L’unico esempio che ho avuto è quello di conformità.
Una conformità traversale, dalle istituzioni più alte all’informazione generale. Una conformità imposta dai comunicati di terrore dei vari componenti il CTS e dei loro collusi sedicenti esperti virologi. Una conformità becera e soffocante, pompata a forza nelle menti della gente, travolta da questo globale e velocissimo lavaggio del cervello. E con una arroganza insopportabile!
Io, uomo della strada, che pensa di avere un briciolo di buon senso, dotato di libero arbitrio, libero nel rispetto altrui, traggo la conclusione che la gestione da parte di queste autorità (e mi riferisco alla situazione Italiana a me più vicina, anche se cerco di guardare oltre i confini), è disastrosa.
Disastrosa a livello sanitario, disastrosa a livello economico, disastrosa a livello sociale, disastrosa a livello politico.
La scusa del “questo virus ci ha colti di sorpresa” non regge più. Non ha più motivo di essere.
Tutte queste autorità politiche e sanitarie per me, uomo della strada, hanno perso ogni barlume di credibilità. Proprio perché guardo ai fatti e non dò un giudizio ideologico temo che “non finirà tutto bene”. Se la storia ci insegna qualcosa è proprio il controllo delle masse. In ogni epoca dell’umanità le masse sono state direzionate in un senso o nell’altro, con strumenti diversi e sempre più sofisticati ma che alla fine ottengono lo stesso risultato: chi è al di fuori del pensiero comune è uno stupido, non si informa, è in malafede, è un complottista, un negazionista. E verrà emarginato e bollato dalla società del conformismo. Il simbolo varia a seconda delle epoche, ma il risultato non cambia.

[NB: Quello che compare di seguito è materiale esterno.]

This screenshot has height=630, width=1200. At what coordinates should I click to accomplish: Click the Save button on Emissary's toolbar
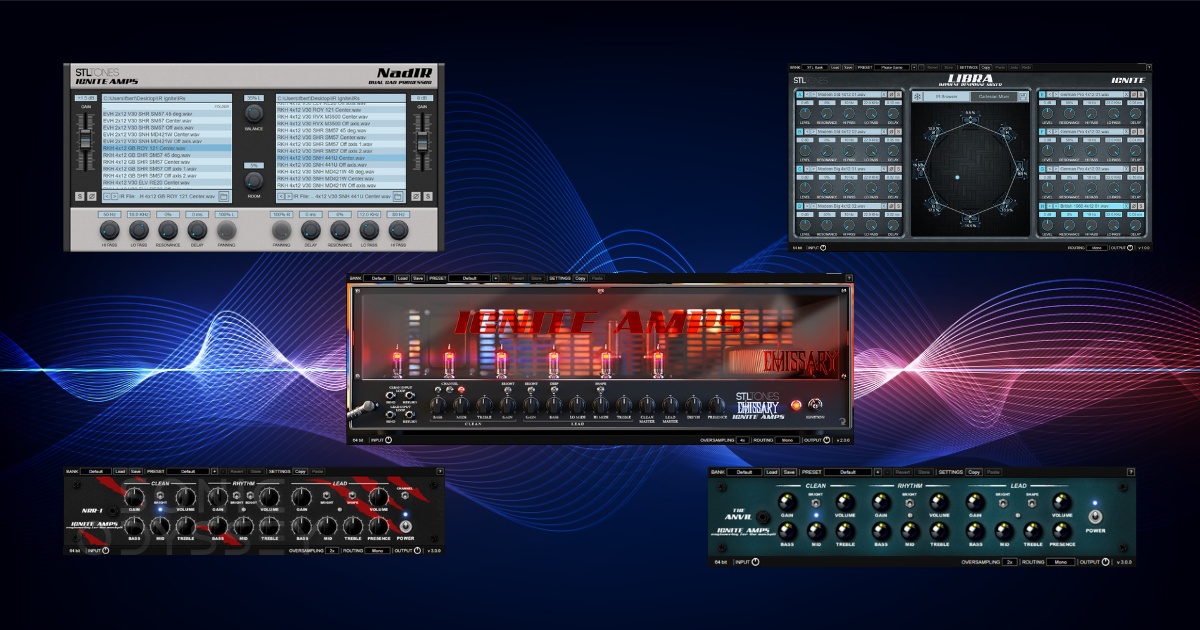click(x=417, y=277)
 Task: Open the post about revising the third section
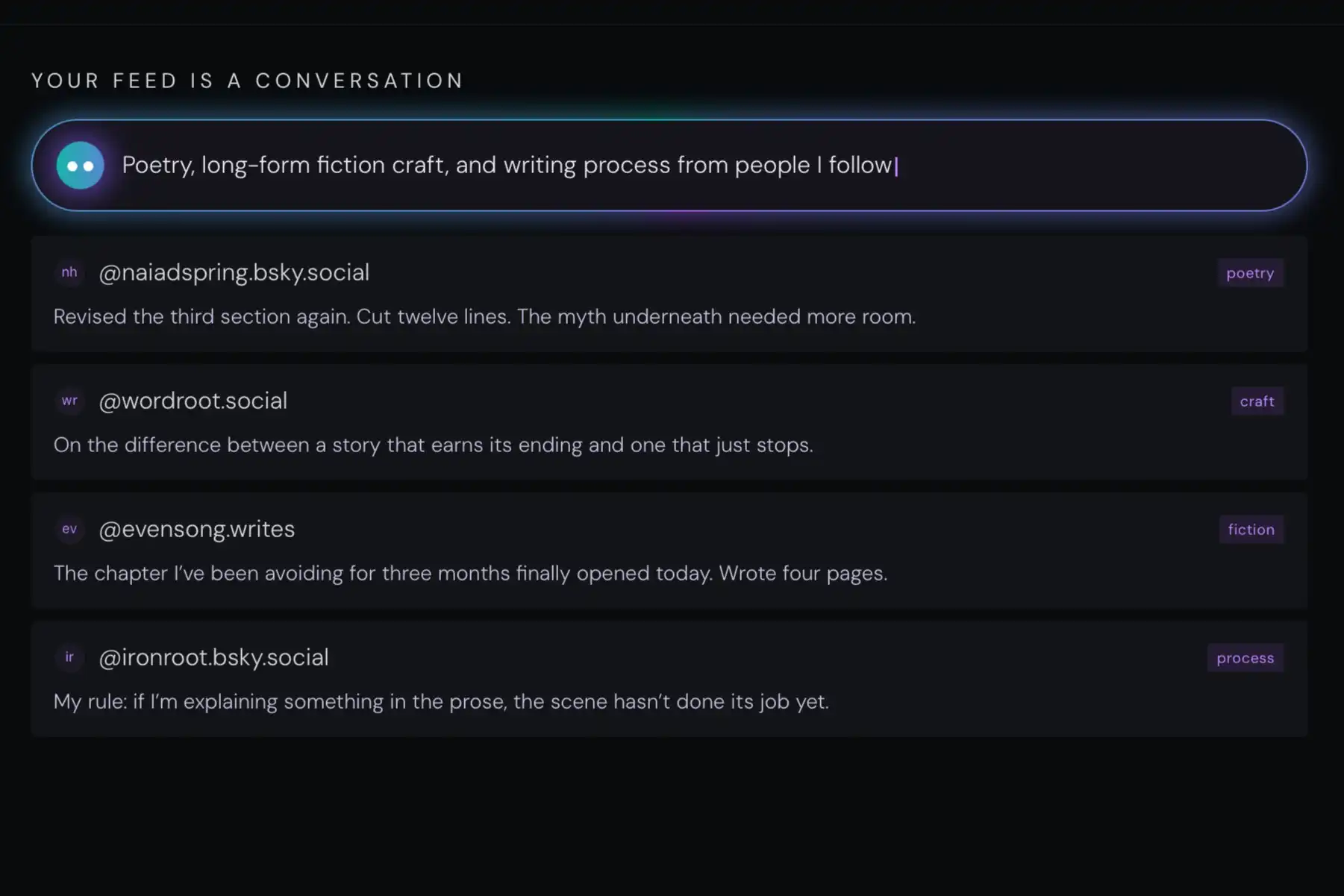[484, 316]
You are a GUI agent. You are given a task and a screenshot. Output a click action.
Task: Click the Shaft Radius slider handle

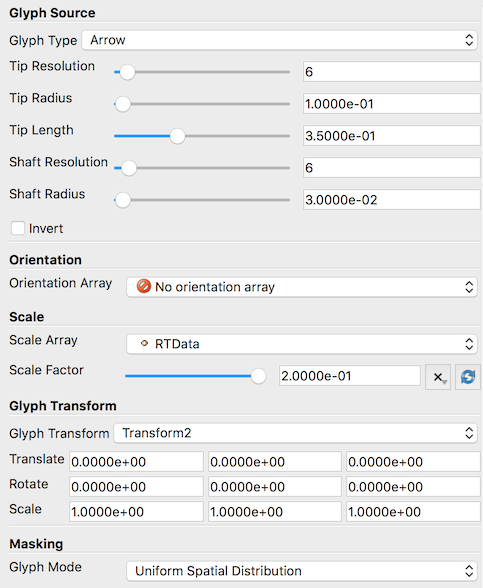(x=123, y=200)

Al di là del semplicismo per cui questa situazione è imputabile a un “disegno” ben definito da parte di entità al di sopra della legge, al di sopra del bene e del male io, uomo comune, credo sempre più che se un virus con un tasso di mortalità dello 0 virgola è stato in grado di minare alle fondamenta la nostra cultura occidentale, significa che il gigante aveva i piedi di argilla. E la caduta di questo gigante non sarà né breve né, soprattutto, indolore.
Ultimo pensiero di questo uomo della strada è su chi alla fine ne trarrà beneficio. Guardando un semplice mappamondo, io giro la testa verso destra.